The Bureau of Labor Statistics reports that 273,000 people couldn’t work during the month December due to cold, the most in the month since 1977 and the highest overall number since 2011. In North America, this December was one of the coldest and snowiest in the past decade, forcing many US workers to stay home, even though globally it was the second-hottest on record since 1979. (Remember, climate change is a world-wide phenomenon).

Some of the sectors hit by this phenomenon include construction workers, especially independent contractors who go from job to job, and truckers who couldn’t work due to heavy snows and icy rains that clogged roads. Other workers spent fewer hours on the job or took part-time work because of the weather.
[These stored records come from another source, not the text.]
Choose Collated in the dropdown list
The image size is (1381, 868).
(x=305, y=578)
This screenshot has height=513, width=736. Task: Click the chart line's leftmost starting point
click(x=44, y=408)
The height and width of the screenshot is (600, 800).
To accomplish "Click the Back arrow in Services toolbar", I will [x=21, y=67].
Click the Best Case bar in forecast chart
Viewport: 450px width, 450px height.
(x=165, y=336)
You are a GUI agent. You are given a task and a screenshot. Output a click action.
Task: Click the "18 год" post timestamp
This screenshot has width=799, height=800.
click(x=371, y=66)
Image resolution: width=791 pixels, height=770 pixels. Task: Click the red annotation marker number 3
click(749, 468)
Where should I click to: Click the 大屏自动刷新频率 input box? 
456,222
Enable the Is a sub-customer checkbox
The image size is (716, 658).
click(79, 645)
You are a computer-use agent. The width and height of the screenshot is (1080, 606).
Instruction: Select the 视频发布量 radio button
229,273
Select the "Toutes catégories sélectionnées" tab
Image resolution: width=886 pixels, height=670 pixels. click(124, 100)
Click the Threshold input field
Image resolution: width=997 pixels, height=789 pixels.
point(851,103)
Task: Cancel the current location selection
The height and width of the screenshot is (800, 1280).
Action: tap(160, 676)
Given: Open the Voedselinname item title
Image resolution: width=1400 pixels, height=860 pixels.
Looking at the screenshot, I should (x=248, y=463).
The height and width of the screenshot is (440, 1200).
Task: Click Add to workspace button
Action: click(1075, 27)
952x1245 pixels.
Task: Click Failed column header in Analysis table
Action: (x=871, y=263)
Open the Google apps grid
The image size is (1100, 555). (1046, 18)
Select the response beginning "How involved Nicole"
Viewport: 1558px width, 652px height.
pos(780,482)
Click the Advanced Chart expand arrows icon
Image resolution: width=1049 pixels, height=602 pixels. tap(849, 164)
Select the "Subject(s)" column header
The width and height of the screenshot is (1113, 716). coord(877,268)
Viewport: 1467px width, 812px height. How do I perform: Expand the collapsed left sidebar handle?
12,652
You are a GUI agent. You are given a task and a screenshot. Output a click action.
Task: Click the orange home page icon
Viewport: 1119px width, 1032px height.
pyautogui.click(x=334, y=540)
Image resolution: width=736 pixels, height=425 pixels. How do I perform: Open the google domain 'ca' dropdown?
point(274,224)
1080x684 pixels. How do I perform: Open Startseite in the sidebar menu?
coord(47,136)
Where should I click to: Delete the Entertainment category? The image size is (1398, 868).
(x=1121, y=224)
A number of US states, including Maine, New Hampshire, and Tennessee, declared states of emergency due to winter weather.

That’s not to say that weather explains the entirety of this report; a single month’s jobs report shouldn’t be taken as gospel until after it is revised in the coming months. And, on a yearly basis, US workers have reported a a fairly standard amount of weather problems:

Image for article titled December’s weather was so terrible, it kept a quarter million Americans home from work

But the December freeze-out doesn’t bode well for January’s jobs report, either: Much of the US has been in the grip of a “polar vortex” that has brought unusually chilly temperatures down from the arctic.